Eylül: eğer o gün hastanede hamile olduğumu öğrenseydik ne olurdu hiç düşündün mü?

Serkan: bilmem... yani...

Eylül: ben düşündüm. hamile olsaydım o çocuğu doğururdum muhtemelen...

Serkan : neden şimdi bunu düşünüp, o günleri aklına getirip canını sıkıyorsun ki?

Eylül : o zaman hayatım çok farklı olurdu... sen naapardın?

Serkan : ben o yaşta babalık yapamazdım, kendim çocuktum zaten. Ama sana engel olmazdım...

CEMRE

Güney yavaş yavaş iyileşiyordu ama o sabırsızdı. Akşam akşam kendi kendine kalkmaya çalışş, düşştü. Onu da anlıyordum, evde sürekli yatıp durmaktan sıkılıyordu, o da dolaşmak, birşeylerle uğraşmak istiyordu ama nasıl olacaktı ki....
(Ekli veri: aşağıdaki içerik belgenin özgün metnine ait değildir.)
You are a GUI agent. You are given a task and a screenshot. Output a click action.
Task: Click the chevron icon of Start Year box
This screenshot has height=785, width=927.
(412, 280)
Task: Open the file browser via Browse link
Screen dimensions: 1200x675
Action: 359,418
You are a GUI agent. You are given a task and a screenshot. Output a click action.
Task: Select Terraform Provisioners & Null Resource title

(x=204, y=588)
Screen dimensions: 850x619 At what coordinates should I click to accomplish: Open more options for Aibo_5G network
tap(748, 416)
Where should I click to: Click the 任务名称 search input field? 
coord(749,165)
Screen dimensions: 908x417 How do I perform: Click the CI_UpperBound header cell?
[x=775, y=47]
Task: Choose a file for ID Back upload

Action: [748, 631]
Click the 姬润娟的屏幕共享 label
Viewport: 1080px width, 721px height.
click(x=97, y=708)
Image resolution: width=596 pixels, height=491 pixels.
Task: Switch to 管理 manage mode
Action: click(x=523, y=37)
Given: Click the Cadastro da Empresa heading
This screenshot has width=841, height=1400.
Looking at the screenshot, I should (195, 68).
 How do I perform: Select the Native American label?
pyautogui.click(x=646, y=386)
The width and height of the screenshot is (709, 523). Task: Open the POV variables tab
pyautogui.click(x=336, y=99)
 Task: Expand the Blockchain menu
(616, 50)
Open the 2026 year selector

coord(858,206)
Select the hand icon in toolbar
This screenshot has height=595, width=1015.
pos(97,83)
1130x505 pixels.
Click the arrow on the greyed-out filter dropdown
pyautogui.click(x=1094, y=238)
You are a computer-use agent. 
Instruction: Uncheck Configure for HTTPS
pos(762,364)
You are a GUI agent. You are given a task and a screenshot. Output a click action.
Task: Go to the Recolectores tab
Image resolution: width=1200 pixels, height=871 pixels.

Cemre : yarın dışarı çıkalım mı? Hava da güzel olacakmış?

Güney : nasıl yani? Bu halde nereye gidicez Cemre? Görmüyor musun halimi? Ayakta durmaktan acizdim...

Cemre : pikniğe gidebiliriz mesela... ikimiz de uzanırız, güneşin tadını çıkarırız beraber...

Güney : milletin içinde beni sandalyemden indirip tekrar oturtmanı istemiyorum Cemre... buna hazır değilim...

Cemre : Güney yapma! Geçici birşey bu sen de biliyorsun... senin için birşeyler yapmak istiyorum, senin iyi olmanı istiyorum. Biraz mutlu ol diye yapmadığım şey kalmadı ama senin yine de yüzün bir an olsun gülmedi. Naapıyım istiyorsun?

Sinirlenmiştim... ne yapsam istemiyordu. Hep itiraz, hep bi memnuniyetsizlik.. onu nasıl güldüreceğimi bilmiyordum. Ne Serkan ne de annesi keyfini yerine getirmişti...

Güney : görüyorum Cemre.. özür dilerim, çok berbat davranıyorum sana... sadece benim keyfim yok, senin de keyfini kaçırmak istemiyorum... tamam, yeter ki sen mutlu ol, gidelim pikniğe

Cemre : tamam istemiyorum Güney... yine otururuz evde.

Güney : yapma...

Cemre : iyi geceler...

EYLÜL

Eylül : yanii haklısın.. çok erkendi. Seni de zorlayamazdım.

Gülmeye başladı...

Serkan : şaka yapıyorum Eylül... yani öyle birşey olsaydı da benim için değişen çok fazla birşey olmazdı. Sadece belki bu sayede erkenden evlenebilirdik...

Gülümsedim

Serkan : benden de fena baba olmazdı herhalde....

Bunu hayal ederek gülümsedim ve gökyüzüne baktım...

Birkaç dakika sonra Serkan beni omzumdan dürtmüştü...ona baktım...

Serkan : Eylül...ya o kadar düşündüm, bir sürü şey ezberledim, unuttum hepsini... şey neyse...seni ne kadar sevdiğimi biliyosun, sen de beni seviyorsun bunu biliyorum. İkimiz de hayatlarımızı toparladık, toparlıyoruz... benimle evlenir misin?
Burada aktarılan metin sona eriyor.